__Problem statement__: Rewrite the entries below, changing every "GUI agent" to "interface agent" and leaving all other text untouched.

# # #

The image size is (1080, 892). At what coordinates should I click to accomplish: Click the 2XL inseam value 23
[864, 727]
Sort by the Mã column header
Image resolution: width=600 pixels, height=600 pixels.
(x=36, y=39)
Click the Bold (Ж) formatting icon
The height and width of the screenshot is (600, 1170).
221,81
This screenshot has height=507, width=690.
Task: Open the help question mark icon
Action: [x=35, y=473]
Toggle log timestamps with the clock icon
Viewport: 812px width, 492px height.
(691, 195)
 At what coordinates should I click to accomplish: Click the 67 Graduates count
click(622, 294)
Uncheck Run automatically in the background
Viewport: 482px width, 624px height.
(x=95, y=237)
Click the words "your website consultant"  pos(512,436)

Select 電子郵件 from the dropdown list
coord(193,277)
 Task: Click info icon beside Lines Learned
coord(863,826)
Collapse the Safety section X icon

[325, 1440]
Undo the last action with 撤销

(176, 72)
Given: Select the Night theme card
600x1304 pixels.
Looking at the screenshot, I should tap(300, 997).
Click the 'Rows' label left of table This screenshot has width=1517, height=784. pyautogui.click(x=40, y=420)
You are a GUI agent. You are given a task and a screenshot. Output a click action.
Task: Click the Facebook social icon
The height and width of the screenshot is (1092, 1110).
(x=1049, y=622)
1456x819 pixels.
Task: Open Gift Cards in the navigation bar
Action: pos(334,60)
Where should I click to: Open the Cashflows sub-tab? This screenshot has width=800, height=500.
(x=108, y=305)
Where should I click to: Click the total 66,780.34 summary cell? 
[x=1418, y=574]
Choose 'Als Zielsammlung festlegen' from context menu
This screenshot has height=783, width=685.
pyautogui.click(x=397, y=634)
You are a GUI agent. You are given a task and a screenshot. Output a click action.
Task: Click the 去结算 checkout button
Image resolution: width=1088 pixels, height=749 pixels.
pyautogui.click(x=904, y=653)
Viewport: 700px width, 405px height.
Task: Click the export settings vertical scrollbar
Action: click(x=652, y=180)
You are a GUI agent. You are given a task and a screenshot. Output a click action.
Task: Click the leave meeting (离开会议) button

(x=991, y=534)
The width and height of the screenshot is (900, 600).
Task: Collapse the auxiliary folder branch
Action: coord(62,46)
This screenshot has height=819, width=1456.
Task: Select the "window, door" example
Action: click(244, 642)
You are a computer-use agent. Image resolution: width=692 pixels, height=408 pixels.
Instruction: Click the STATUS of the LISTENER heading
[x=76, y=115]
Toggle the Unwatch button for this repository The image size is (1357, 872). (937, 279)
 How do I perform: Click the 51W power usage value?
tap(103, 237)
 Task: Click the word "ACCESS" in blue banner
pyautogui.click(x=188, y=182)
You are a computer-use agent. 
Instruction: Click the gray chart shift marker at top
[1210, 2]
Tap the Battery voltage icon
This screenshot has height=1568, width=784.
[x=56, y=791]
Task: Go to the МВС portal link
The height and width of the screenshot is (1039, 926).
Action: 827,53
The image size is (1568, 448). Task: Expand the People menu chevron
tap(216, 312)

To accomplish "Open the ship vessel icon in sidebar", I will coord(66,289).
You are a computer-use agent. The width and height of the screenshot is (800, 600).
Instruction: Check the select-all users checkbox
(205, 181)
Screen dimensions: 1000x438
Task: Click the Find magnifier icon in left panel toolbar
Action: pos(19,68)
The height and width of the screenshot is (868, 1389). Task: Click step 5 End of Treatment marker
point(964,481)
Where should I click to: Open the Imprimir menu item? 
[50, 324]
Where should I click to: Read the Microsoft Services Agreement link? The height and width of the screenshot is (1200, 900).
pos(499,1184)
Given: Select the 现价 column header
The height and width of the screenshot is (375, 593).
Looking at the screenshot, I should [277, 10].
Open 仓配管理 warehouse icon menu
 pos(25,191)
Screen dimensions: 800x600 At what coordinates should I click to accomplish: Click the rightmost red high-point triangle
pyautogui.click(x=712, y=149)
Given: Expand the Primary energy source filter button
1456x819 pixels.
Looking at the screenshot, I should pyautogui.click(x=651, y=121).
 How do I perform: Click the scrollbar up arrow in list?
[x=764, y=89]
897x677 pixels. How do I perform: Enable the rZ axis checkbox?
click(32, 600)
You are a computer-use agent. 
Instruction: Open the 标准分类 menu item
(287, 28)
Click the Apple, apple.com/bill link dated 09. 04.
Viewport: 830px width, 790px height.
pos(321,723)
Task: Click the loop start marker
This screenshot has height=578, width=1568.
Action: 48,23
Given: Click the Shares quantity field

# # #

__Response to the task__:
The image size is (1080, 892). At what coordinates should I click to accomplish: Click the 2XL inseam value 23
[864, 727]
Sort by the Mã column header
Image resolution: width=600 pixels, height=600 pixels.
(x=36, y=39)
Click the Bold (Ж) formatting icon
The height and width of the screenshot is (600, 1170).
221,81
This screenshot has height=507, width=690.
Task: Open the help question mark icon
Action: [x=35, y=473]
Toggle log timestamps with the clock icon
Viewport: 812px width, 492px height.
(691, 195)
 At what coordinates should I click to accomplish: Click the 67 Graduates count
click(622, 294)
Uncheck Run automatically in the background
Viewport: 482px width, 624px height.
(x=95, y=237)
Click the words "your website consultant"  pos(512,436)

Select 電子郵件 from the dropdown list
coord(193,277)
 Task: Click info icon beside Lines Learned
coord(863,826)
Collapse the Safety section X icon

[325, 1440]
Undo the last action with 撤销

(176, 72)
Given: Select the Night theme card
600x1304 pixels.
Looking at the screenshot, I should tap(300, 997).
Click the 'Rows' label left of table This screenshot has width=1517, height=784. pyautogui.click(x=40, y=420)
You are a interface agent. You are given a task and a screenshot. Output a click action.
Task: Click the Facebook social icon
The height and width of the screenshot is (1092, 1110).
(x=1049, y=622)
1456x819 pixels.
Task: Open Gift Cards in the navigation bar
Action: pos(334,60)
Where should I click to: Open the Cashflows sub-tab? This screenshot has width=800, height=500.
(x=108, y=305)
Where should I click to: Click the total 66,780.34 summary cell? 
[x=1418, y=574]
Choose 'Als Zielsammlung festlegen' from context menu
This screenshot has height=783, width=685.
pyautogui.click(x=397, y=634)
You are a interface agent. You are given a task and a screenshot. Output a click action.
Task: Click the 去结算 checkout button
Image resolution: width=1088 pixels, height=749 pixels.
pyautogui.click(x=904, y=653)
Viewport: 700px width, 405px height.
Task: Click the export settings vertical scrollbar
Action: click(x=652, y=180)
You are a interface agent. You are given a task and a screenshot. Output a click action.
Task: Click the leave meeting (离开会议) button

(x=991, y=534)
The width and height of the screenshot is (900, 600).
Task: Collapse the auxiliary folder branch
Action: coord(62,46)
This screenshot has height=819, width=1456.
Task: Select the "window, door" example
Action: click(244, 642)
You are a computer-use agent. Image resolution: width=692 pixels, height=408 pixels.
Instruction: Click the STATUS of the LISTENER heading
[x=76, y=115]
Toggle the Unwatch button for this repository The image size is (1357, 872). (937, 279)
 How do I perform: Click the 51W power usage value?
tap(103, 237)
 Task: Click the word "ACCESS" in blue banner
pyautogui.click(x=188, y=182)
You are a computer-use agent. 
Instruction: Click the gray chart shift marker at top
[1210, 2]
Tap the Battery voltage icon
This screenshot has height=1568, width=784.
[x=56, y=791]
Task: Go to the МВС portal link
The height and width of the screenshot is (1039, 926).
Action: 827,53
The image size is (1568, 448). Task: Expand the People menu chevron
tap(216, 312)

To accomplish "Open the ship vessel icon in sidebar", I will coord(66,289).
You are a computer-use agent. The width and height of the screenshot is (800, 600).
Instruction: Check the select-all users checkbox
(205, 181)
Screen dimensions: 1000x438
Task: Click the Find magnifier icon in left panel toolbar
Action: pos(19,68)
The height and width of the screenshot is (868, 1389). Task: Click step 5 End of Treatment marker
point(964,481)
Where should I click to: Open the Imprimir menu item? 
[50, 324]
Where should I click to: Read the Microsoft Services Agreement link? The height and width of the screenshot is (1200, 900).
pos(499,1184)
Given: Select the 现价 column header
The height and width of the screenshot is (375, 593).
Looking at the screenshot, I should [277, 10].
Open 仓配管理 warehouse icon menu
 pos(25,191)
Screen dimensions: 800x600 At what coordinates should I click to accomplish: Click the rightmost red high-point triangle
pyautogui.click(x=712, y=149)
Given: Expand the Primary energy source filter button
1456x819 pixels.
Looking at the screenshot, I should pyautogui.click(x=651, y=121).
 How do I perform: Click the scrollbar up arrow in list?
[x=764, y=89]
897x677 pixels. How do I perform: Enable the rZ axis checkbox?
click(32, 600)
You are a computer-use agent. 
Instruction: Open the 标准分类 menu item
(287, 28)
Click the Apple, apple.com/bill link dated 09. 04.
Viewport: 830px width, 790px height.
pos(321,723)
Task: Click the loop start marker
This screenshot has height=578, width=1568.
Action: 48,23
Given: Click the Shares quantity field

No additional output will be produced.